= Collin S. Tarpley =

American judge (1802–1860)

Collin S. Tarpley (1802 – April 30, 1860) was a justice of the Supreme Court of Mississippi in 1851.

Born in Petersburg, Virginia, Tarpley's family moved to Nashville, Tennessee, when he was ten. His widowed mother managed to secure his education at Cumberland University.

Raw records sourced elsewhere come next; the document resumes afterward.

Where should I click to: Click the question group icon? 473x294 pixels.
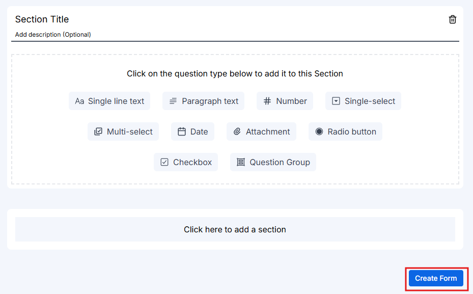click(241, 162)
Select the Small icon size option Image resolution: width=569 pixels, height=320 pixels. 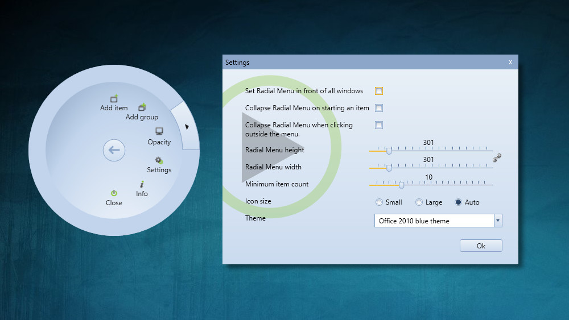pos(380,202)
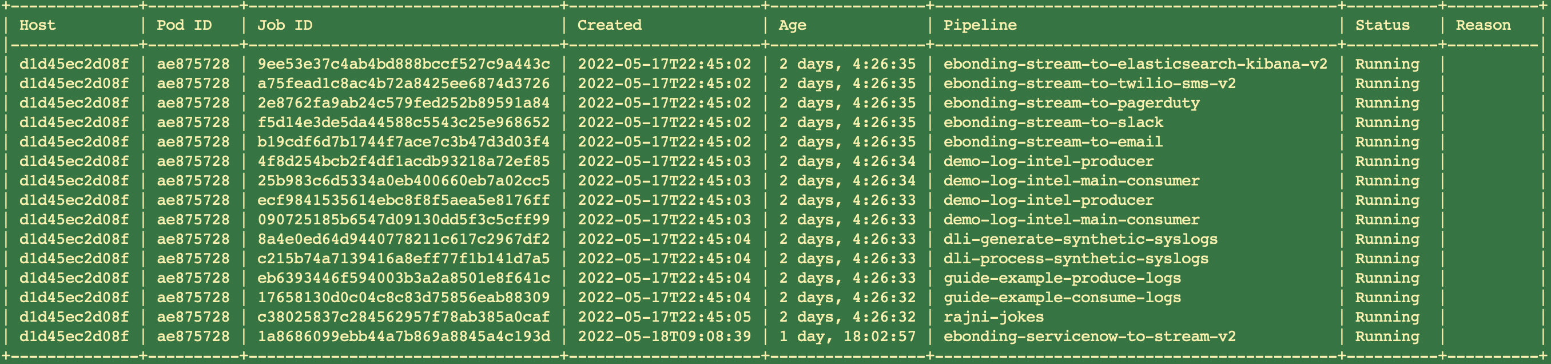Click the dli-generate-synthetic-syslogs pipeline name
Viewport: 1551px width, 364px height.
[1080, 239]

He subsequently taught school and then began the study of law under Governor Aaron V. Brown and James K. Polk, who were then partners. With their support, he gained admission to the bar, and began practice in the town of Pulaski. In 1831, he moved to Florence, Alabama, and became associated with John McKinley, who later became a justice of the United States Supreme Court. In 1838, Tarpley moved to Mississippi, settling in Hinds County, where he formed a partnership with Judge John M. Taylor. His firm enjoyed a large and lucrative practice. On the resignation of Chief Justice William L. Sharkey, Governor James Whitfield appointed Tarpley to the supreme bench. A controversy arose as to the power of the governor to make the appointment, and Tarpley soon resigned and resumed private practice.

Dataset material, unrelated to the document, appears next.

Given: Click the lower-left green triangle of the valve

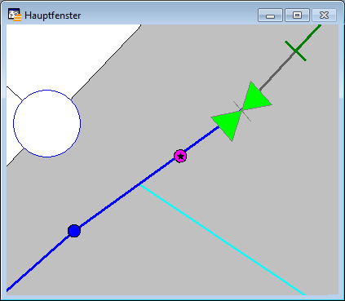Looking at the screenshot, I should 228,124.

Tarpley "was public spirited and took an active interest in agricultural questions". In 1859 he "delivered a polished address" to the Shelby County, Tennessee, Agricultural Association, in which he earnestly advocated the conversion of the Hermitage, then the property of the State of Tennessee, into an agricultural college. He is said to have been the originator of the scheme for the construction of the New Orleans and Jackson Railroad. He drafted its charter, was one of its directors, devoted much time to the enterprise, and lived to see the fruition of the project which was regarded by many "as the dream of a visionary". He was an ardent Democrat, was a member of the Baltimore convention of 1852, and earnestly advocated the election of Jefferson Davis as governor of Mississippi.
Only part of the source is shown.